Task prompt:
Reproduce verbatim the entries beginning with the line that contains "Screen dimensions: 554x426" and continuing through the line that contains "click(x=626, y=596)", and omit the pictures from your answer.

Records to process:
§ §
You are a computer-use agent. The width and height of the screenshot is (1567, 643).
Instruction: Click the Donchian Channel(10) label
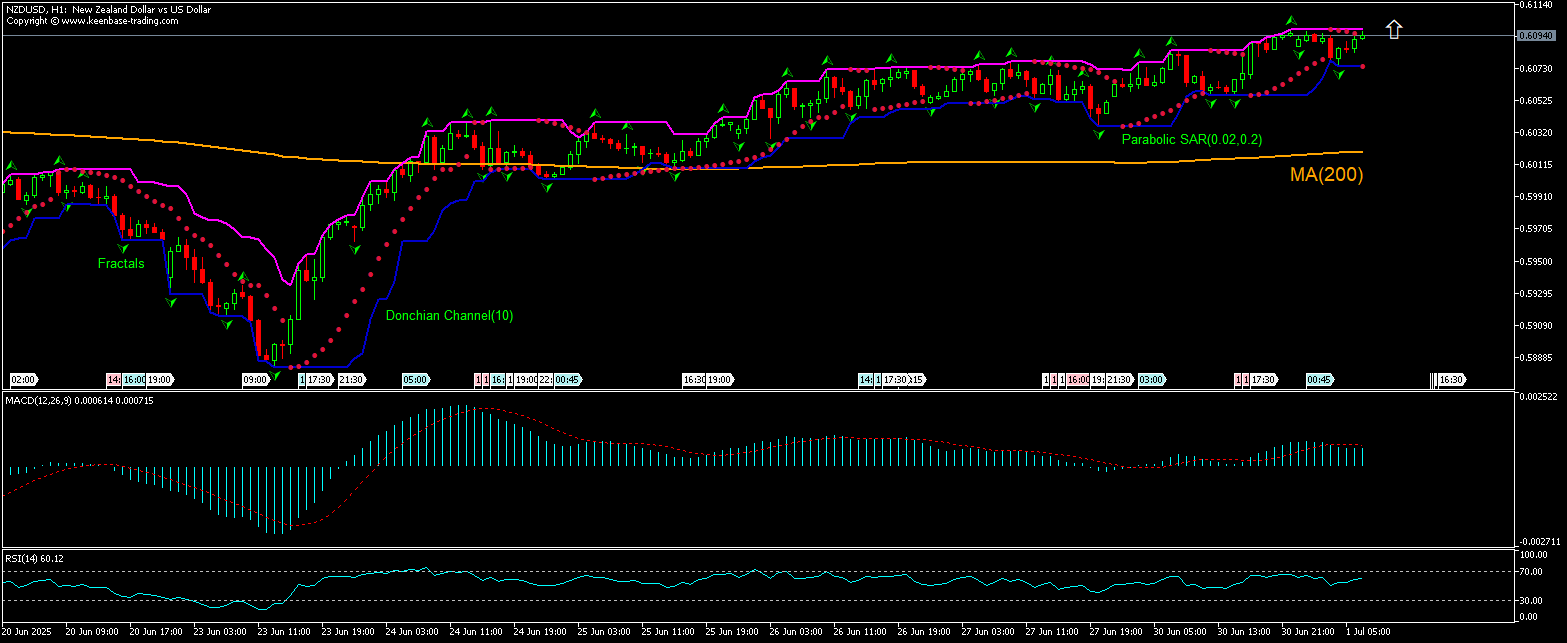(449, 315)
§ §
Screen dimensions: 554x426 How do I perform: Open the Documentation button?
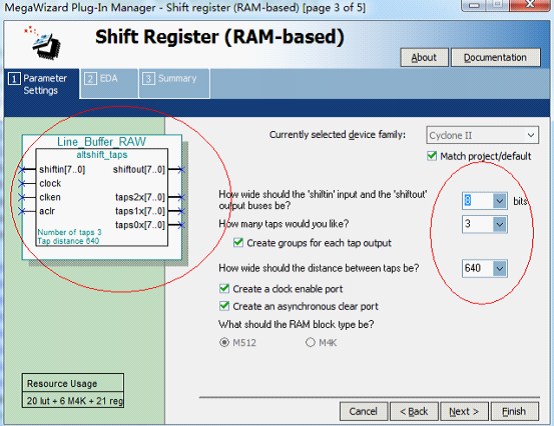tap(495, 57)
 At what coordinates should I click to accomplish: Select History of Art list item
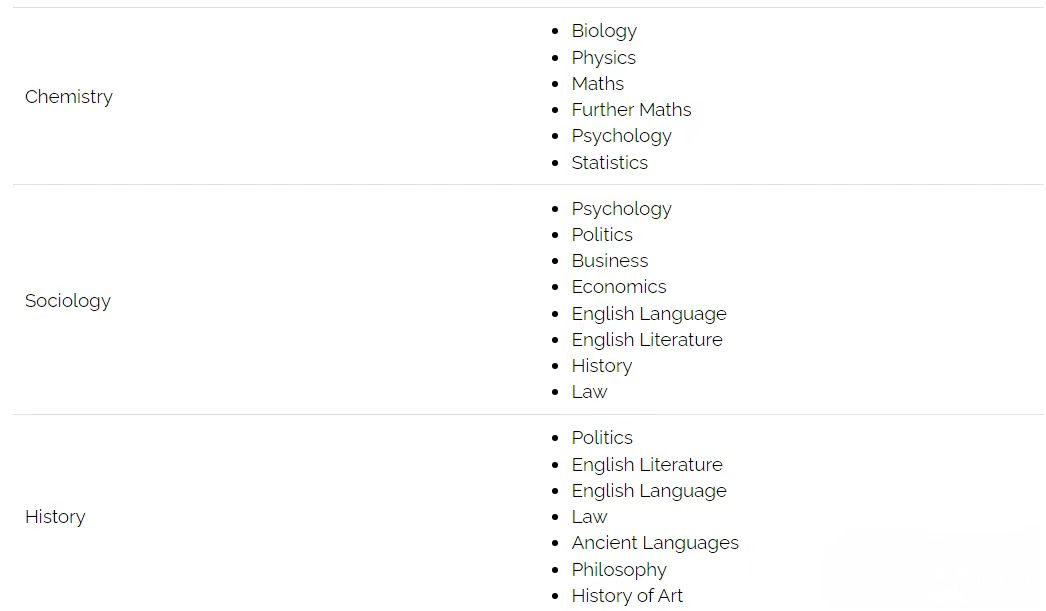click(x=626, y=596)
§ §
Response to the task:
Screen dimensions: 554x426 How do I perform: Open the Documentation button?
tap(495, 57)
 At what coordinates should I click to accomplish: Select History of Art list item
click(x=626, y=596)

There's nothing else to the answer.